Colorado almost forced age verification on your Linux laptop. That actually happened.

Lawmakers tried to shove corporate surveillance tech into every computing device, treating Debian like TikTok. Open source projects don’t have compliance departments. They don’t have lawyers on retainer. They would have simply disappeared from Colorado, or more likely, stopped existing entirely. This was legislative malware targeting the wrong software.

How System76 Actually Did Something

Carl Richell, CEO of System76, didn’t just tweet about this. He met with Senator Matt Ball, co-author of SB26-051. Face to face. In person.

That meeting mattered. Lawmakers are working on amendments to exclude open source software:

  • Open source operating systems (your Arch, Fedora, Debian installs stay untouched)
  • Open source applications

The hardware vendor fought for the ecosystem. Other companies take note.
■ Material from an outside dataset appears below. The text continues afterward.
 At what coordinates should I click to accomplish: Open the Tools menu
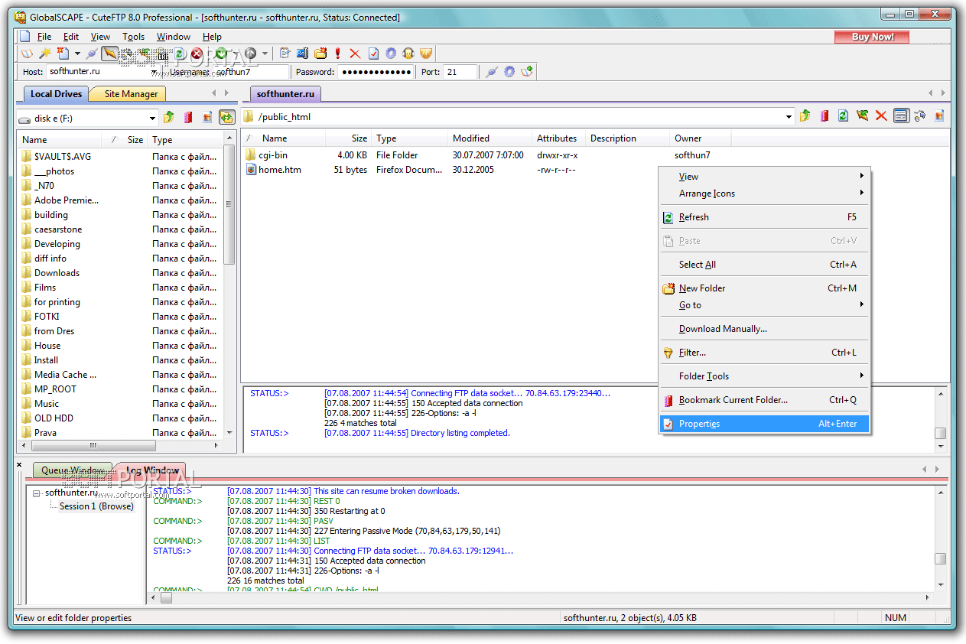tap(133, 37)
This is what advocacy looks like when your business depends on actual freedom, not marketing buzzwords about it.

What This Mess Was Actually About

SB26-051 requires “age attestation” on computing devices. Think of it as digital ID checks baked into your operating system.

The original language treated all software the same. Your kid’s Chromebook? Sure, verify away. But also: your developer workstation running Gentoo. Your homelab server. The Git repository hosting cryptography tools. All of it caught in the same dragnet.
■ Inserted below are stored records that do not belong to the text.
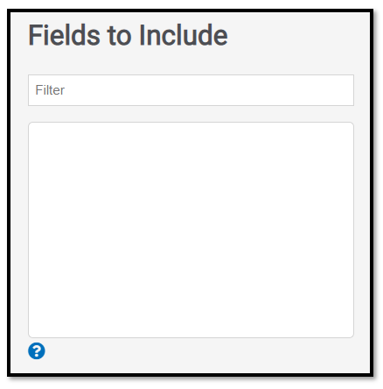The height and width of the screenshot is (389, 383).
Task: Focus the blank field selection box
Action: pos(191,230)
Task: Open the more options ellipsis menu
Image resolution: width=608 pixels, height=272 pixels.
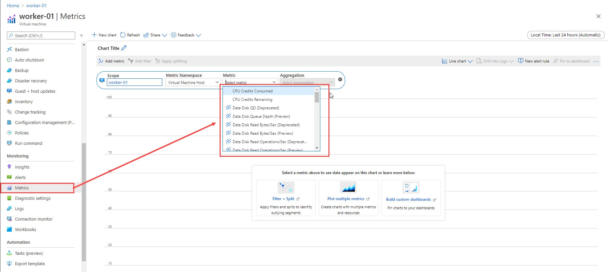Action: [596, 61]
The bill mandates that “operating system providers” share age signals. Open source has no provider. There’s no CEO of Linux to call. There’s no single entity to fine. The law would have created an impossible compliance burden, would have created major compliance challenges for FOSS distribution.

California Still Needs the Fix

Colorado’s amendment is a blueprint. Senator Ball suggested similar changes for California’s version of this bill.

That has not happened yet. It still threatens open source developers in the nation’s largest tech market. The same exclusion needs to apply there. Every state considering these copy-paste “protect the children” bills needs to understand: you cannot age-gate software without a centralized authority. Open source fundamentally breaks that model. That is the point.

The Real Problem Here

Age verification bills keep popping up because lawmakers do not understand technology architecture. They see “computer” and think “Facebook.” They do not distinguish between a centralized service harvesting data and a decentralized project distributing source code.

This will not be the last time. The next bill will try something else. Maybe “safety audits” for package repositories. Maybe “digital signature requirements” that exclude GPG. The pattern is clear: regulate technology as if it all works like proprietary SaaS, then act surprised when the open internet collapses.

Bottom Line

One hardware vendor saved Linux in Colorado. That should not have been necessary. The exemption protects every distribution you actually use.

But do not get comfortable. California still looms. The legislative template spreads. Watch your state houses. When you see “age verification” language, look for the open source carve-out. If it is missing, that bill is an attack on software freedom, full stop.

Call your representatives. Open source projects lack a central authority to implement such requirements. They need to hear it. Obviously.